一度仕事を切り上げ、俺とノアは2年7組に向かった。確認したが、今回ノアと樫野校長は既に事件の調査進めていてくれたらしく、俺のやっていたことは全て事前にやっていたらしい。そして教室に着くと、真っ先に俺の机に着いた。

「もう大丈夫だと思うけれど、机の中をよく見てみなさい。」

言われるがまま見たが、机の中は光が遮断されているため、基本的に真っ暗。特に異常は見られなかった気がした。

「......なんか、焦げ臭い?」

「さすが嗅覚は大したものね。」

ということは。

机の中身を全てだし、机の中がよく見えるように机を倒す。机の裏のその奥の方を見るとやはり木の色ではない黒さがあった。

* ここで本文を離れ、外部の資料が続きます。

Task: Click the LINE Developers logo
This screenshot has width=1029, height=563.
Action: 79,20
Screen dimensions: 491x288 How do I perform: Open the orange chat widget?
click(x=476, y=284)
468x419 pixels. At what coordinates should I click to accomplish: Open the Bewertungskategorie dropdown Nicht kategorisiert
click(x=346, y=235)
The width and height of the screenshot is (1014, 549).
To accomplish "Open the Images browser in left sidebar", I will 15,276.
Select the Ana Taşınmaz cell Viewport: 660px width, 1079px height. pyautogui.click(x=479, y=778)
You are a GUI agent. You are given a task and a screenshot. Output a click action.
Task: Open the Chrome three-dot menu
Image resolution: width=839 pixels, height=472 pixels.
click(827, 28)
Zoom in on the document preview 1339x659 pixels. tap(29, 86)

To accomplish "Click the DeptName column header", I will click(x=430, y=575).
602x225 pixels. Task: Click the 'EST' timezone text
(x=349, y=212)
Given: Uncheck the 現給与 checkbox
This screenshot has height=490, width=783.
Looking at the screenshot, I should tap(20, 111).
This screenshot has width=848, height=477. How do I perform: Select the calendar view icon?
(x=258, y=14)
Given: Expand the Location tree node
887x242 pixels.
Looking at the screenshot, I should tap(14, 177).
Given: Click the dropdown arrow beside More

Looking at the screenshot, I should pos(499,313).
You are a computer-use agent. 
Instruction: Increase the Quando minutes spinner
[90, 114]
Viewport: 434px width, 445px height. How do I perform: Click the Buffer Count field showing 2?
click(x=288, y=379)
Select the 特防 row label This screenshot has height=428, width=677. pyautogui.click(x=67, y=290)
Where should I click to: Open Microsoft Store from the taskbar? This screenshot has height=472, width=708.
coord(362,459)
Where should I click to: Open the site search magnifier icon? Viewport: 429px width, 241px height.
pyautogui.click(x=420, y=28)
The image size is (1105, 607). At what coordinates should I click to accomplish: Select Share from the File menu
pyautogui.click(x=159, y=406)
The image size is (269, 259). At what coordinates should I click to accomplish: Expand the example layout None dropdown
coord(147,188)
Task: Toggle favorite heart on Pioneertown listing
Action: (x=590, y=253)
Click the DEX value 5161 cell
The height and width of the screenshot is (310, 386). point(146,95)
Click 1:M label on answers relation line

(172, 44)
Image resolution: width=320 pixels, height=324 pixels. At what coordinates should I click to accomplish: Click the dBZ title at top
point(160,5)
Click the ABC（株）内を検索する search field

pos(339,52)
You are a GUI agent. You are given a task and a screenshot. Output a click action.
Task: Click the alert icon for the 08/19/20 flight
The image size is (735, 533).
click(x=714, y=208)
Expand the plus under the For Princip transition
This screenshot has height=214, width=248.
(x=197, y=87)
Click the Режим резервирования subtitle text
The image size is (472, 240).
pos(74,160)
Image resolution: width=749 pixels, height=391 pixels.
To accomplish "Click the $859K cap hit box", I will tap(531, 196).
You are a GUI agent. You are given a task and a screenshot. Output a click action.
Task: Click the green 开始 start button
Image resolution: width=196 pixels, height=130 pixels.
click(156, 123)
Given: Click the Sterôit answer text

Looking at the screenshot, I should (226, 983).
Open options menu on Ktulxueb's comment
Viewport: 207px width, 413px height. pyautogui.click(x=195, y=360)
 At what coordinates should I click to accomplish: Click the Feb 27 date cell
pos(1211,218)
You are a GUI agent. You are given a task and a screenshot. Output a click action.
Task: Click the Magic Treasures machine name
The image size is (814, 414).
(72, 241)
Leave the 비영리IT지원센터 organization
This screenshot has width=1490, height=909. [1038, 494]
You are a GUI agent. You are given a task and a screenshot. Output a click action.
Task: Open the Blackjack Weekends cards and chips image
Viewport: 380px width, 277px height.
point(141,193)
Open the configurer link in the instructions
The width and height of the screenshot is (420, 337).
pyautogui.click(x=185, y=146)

「もしかしてあのライターはこの中で既に使われたってこと?」

「そうね、でもライターはずっとつけておくことはできないから教科書と金属部分に若干刺さったナイフで固定されていたと考えられるわ。さらにもしここで火災が起きて、火災元が狐神の机の中で、さらに鋭利なナイフまであれば確定だからね。」

成程、既に事は起きていたということか。そうなると犯人は火災を狙っていたことになる。ご丁寧に火薬まで用意して。成程、これがもし火事に繋がっていたら俺はとんでもない冤罪を着せられるわけだ。

「確かにそんなことをするのであれば、確実に周りに人間がいないことを確認したいな。できれば2年生がいない、先生たちも施錠を確認した密室なんてあれば最適だな。」

でもノアはこれを失敗と呼んだ。確かに実際に火災は起きてないわけだから。しかし焦げた跡はある。学校の机は何気と防火性も高いからな。そうなると火災の二次的被害であるもう一つが気になるところだな。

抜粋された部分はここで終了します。